PAGE TEXT

*** Block opens ***

Is It True That We Send Our Parents Off to Die?

4 min read
Arthur Dobrin

Source: Arthur Dobrin

When my wife and I lived in Kenya as Peace Corps volunteers, we saw a different attitude towards aging, a different way of relating to old people from the way we knew.

At one point, two men, who would go on to become friends of ours for more than 60 years, came to visit us in our little home. They had walked for five miles, then taken a bus for another ten. We sat, drinking sodas and snacking on bread and butter and peanuts. After about a half-hour of small talk, they got to the thing that was really on their minds.

What they asked made vivid the difference between their attitude towards old people and ours.

Joshua and Nelson were two brothers who each had a small farm next to one another on which they grew subsistence crops and a small amount of coffee. Also on their compound were several other brothers and their families, as well as their parents.

Finally, they said with seeming embarrassment, “Is it true that in America, you send your old people away to die?”

The question came as a shock, not because it was absurd but because of its truth. What they were referring to was nursing homes. My wife and I had never thought of nursing homes like that, but that was one way to understand them. Old people were burdens, and their care was shifted away from families onto impersonal institutions.

*** Block closes ***

RECORDS PROVIDED
*** Block opens ***

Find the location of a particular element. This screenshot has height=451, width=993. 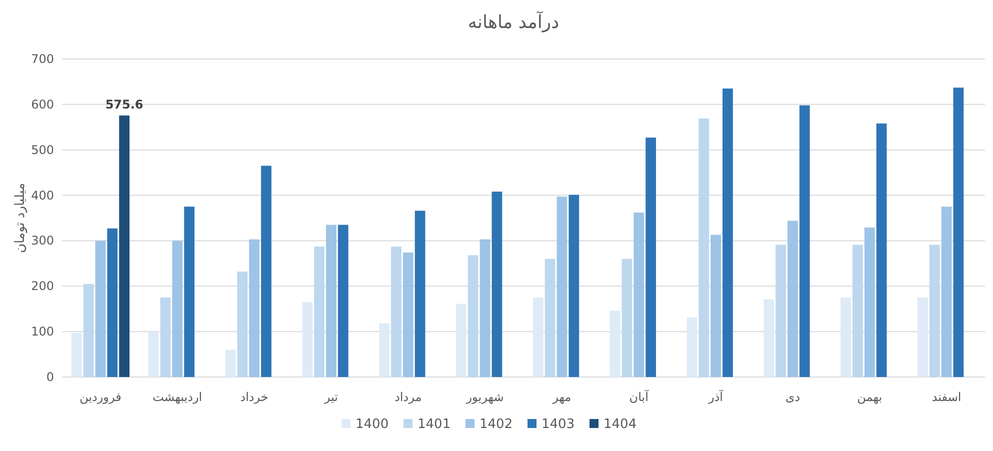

*** Block closes ***
*** Block opens ***

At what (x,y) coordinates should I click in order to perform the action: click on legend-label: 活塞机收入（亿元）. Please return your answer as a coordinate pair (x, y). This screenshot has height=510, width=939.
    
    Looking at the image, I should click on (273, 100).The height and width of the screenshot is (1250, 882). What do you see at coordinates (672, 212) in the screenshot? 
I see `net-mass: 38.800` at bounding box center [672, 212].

*** Block closes ***

Pick up the article about the Kenyan brothers' question on sending old people away to die, writing on from its last paragraph above.

OUTPUT FOR THIS EXERCISE
A lot has changed since that conversation. One is that nursing homes are now well-established throughout Kenya, as more people enter the labor market, making it very difficult to take care of the elderly at home. Many of Joshua and Nelson’s own children and grandchildren no longer live in family homesteads but in towns and cities. As modernity uproots traditional multi-generational homesteads, proper care for the elderly has shifted to institutional settings.

Throughout Europe and America, in the last decade or so, the trend has been in the opposite direction. For the first time in many years, the most common site for death for Americans is in their own home. “Sending old people off to die” is now often taken as the last resort, perhaps a necessary compromise which, when everything is considered, is the best choice.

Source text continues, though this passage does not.